The App Rules tab (Admin > Services > select a Decoder or Log Decoder and click netwitness_actiondd.png > View > Config > App Rules tab) enables you to manage application rules. NetWitness applies application rules at the session level.

What do you want to do?

User Role I want to... Documentation
Administrator add or edit application rules Configure Application Rules

Related Topics

Quick Look

The following figure shows an App Rules tab and the table describes the columns.

netwitness_12.1_apprltb_1122_750x471.png

Column Description

Pending

This column indicates whether a rule has pending changes. Rules that are currently active on the Decoder have no indicator. If the rule is new or has been modified, the column contains netwitness_ic-pending2.png​. Once the rules are applied, the pending indicator is removed.

Name

This is the rule name, a descriptive identifier for the rule.

Condition

This is the definition of the condition that triggers an action when matched.

Session Data

This column displays the Session Data action taken when a packet matches the rule. Possible values are Filter, Keep, or Truncate.

Alert

This column displays the name of the custom alert that the Decoder generates when metadata matches the rule.

Status

This column indicates whether the rule is enabled or disabled with a circle icon. If the circle is filled green, the rule is enabled. If the circle is empty, the rule is disabled.

Rule Editor Dialog

The following figure shows the Rule Editor dialog for an application rule.

netwitness_truncate_option.png

The Rule Editor dialog provides the fields and options needed to define an application rule.

Field Description
Rule Name The descriptive name that identifies the rule.
Condition The definition of the condition that triggers an action when matched. You can type directly in the field or build the condition in this field using meta from the Intellisense window actions. As you build the rule definition, Intellisense displays syntax errors and warnings.

All string literals and time stamps must be quoted. Do not quote number values and IP addresses. Configure Decoder Rules provides additional details.

The following table describes the Session Data actions and options.

Action Description
Stop Rule Processing If checked, further rule evaluation ends if the rule is matched, and the session is saved in accordance with the session action. If not checked, rule evaluation continues until all rules are evaluated.
Keep The packet payload and associated metadata are saved when they match the rule.
Filter The packet is not saved when it matches the rule.
Truncate


Truncate All – truncates all session payload bytes. The packet payload is not saved when it matches the rule, but packet headers and associated metadata are retained. This is the default truncation option.

Truncate After First <n> Bytes – truncates the session payload bytes after the specified first <n> bytes, where <n> is an integer. The packet payload is not saved after <n> bytes when it matches the rule, but packet headers and associated metadata are retained.

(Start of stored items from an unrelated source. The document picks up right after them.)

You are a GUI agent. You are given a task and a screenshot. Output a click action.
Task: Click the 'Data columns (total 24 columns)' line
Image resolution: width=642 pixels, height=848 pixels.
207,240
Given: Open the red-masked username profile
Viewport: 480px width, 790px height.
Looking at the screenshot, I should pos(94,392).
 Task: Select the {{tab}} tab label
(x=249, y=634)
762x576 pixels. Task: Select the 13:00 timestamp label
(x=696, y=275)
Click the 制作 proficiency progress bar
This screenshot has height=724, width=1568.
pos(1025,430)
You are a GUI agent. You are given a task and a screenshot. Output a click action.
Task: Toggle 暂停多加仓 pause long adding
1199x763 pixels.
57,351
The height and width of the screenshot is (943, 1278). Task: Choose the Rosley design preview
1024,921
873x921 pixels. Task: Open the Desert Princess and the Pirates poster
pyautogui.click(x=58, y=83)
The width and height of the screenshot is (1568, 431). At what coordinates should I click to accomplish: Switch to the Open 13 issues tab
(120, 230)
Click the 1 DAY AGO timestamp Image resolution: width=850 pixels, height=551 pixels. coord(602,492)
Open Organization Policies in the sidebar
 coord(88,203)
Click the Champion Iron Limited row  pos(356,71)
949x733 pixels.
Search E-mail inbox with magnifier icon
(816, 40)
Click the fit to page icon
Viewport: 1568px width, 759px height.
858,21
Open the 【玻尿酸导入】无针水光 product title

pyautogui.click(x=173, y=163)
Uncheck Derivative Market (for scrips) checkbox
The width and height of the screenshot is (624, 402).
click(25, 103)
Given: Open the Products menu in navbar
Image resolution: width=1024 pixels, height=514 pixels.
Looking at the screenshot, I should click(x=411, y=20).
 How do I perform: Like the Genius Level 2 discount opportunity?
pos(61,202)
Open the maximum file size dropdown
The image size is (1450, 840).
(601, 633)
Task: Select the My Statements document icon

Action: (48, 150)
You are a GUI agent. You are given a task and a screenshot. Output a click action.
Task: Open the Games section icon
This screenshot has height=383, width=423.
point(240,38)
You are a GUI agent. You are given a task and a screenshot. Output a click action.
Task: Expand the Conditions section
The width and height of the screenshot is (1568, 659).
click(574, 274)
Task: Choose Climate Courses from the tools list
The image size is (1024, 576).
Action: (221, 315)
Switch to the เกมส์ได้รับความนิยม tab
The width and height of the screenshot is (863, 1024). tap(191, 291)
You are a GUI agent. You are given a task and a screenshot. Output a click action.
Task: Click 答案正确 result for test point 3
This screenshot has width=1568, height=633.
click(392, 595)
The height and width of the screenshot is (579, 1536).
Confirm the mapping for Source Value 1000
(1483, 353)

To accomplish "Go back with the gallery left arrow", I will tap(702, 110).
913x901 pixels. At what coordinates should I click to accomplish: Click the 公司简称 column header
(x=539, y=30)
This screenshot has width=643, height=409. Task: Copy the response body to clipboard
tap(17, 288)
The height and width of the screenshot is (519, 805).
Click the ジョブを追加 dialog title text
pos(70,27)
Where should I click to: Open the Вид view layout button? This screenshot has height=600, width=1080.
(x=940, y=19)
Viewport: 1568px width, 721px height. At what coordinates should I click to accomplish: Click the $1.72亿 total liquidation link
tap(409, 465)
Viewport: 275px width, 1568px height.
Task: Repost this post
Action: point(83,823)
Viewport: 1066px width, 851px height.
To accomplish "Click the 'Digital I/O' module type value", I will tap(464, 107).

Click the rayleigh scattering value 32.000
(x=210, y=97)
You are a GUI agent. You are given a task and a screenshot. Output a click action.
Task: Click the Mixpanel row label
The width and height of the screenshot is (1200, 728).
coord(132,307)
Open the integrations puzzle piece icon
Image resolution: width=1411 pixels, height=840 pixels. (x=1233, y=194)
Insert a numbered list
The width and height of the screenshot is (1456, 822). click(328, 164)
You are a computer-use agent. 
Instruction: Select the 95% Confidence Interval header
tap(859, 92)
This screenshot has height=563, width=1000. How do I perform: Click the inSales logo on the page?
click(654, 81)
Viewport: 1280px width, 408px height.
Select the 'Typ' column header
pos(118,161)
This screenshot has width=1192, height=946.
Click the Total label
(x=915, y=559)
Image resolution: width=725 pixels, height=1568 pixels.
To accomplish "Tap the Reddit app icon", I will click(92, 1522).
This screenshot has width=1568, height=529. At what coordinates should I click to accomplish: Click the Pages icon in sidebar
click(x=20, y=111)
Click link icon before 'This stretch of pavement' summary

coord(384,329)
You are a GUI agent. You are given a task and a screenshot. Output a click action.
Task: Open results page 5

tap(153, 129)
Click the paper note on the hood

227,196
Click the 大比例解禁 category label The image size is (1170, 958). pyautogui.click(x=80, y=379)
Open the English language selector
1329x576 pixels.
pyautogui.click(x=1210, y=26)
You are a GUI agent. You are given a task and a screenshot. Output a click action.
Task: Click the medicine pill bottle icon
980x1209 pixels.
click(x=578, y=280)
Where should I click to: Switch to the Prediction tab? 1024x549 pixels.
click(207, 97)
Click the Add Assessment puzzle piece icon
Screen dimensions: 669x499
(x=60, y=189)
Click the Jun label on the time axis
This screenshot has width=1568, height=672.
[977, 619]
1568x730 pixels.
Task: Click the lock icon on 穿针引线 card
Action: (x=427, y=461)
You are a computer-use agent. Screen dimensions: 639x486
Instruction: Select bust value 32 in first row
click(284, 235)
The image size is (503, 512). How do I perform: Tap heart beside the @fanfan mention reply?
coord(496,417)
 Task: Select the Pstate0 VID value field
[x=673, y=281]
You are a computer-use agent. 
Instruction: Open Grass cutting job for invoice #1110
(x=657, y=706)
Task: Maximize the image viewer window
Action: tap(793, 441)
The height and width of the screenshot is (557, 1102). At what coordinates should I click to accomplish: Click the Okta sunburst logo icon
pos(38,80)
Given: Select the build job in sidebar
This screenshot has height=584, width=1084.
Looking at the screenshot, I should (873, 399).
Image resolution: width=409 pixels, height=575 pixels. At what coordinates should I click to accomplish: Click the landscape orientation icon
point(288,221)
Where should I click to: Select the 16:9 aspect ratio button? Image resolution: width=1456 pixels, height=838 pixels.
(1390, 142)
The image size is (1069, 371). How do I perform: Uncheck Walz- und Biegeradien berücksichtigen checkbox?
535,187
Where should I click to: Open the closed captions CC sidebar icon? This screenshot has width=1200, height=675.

Truncate SSL/TLS After Handshake – truncates the payload for all sessions except in the case of an SSL/TLS session, where the SSL exchange is preserved, but the rest of the payload is not saved. This option is for use with SSL parsers.

Alert and Alert On If Alert is checked, the packet generates a custom alert when metadata matches the rule. You can select the name of the alert in the Alert On field.
Forward Enables the performance of syslog forwarding when the log matches the rule.
Transient Prevents the alert metadata that is created from being written to the disk.

The following table describes Rule Editor dialog actions.

Action Description
Reset Resets the contents of the dialog to their values before editing; changes are discarded.
Cancel Cancels any edits and closes the Rule Editor dialog.
OK Saves the new rule or edited rule, and adds it to the rules grid. The Rule Editor dialog closes.
Save (Rules with deprecated syntax only) Applies a corrected rule individually to the Decoder service. See Fix Rules with Invalid Syntax.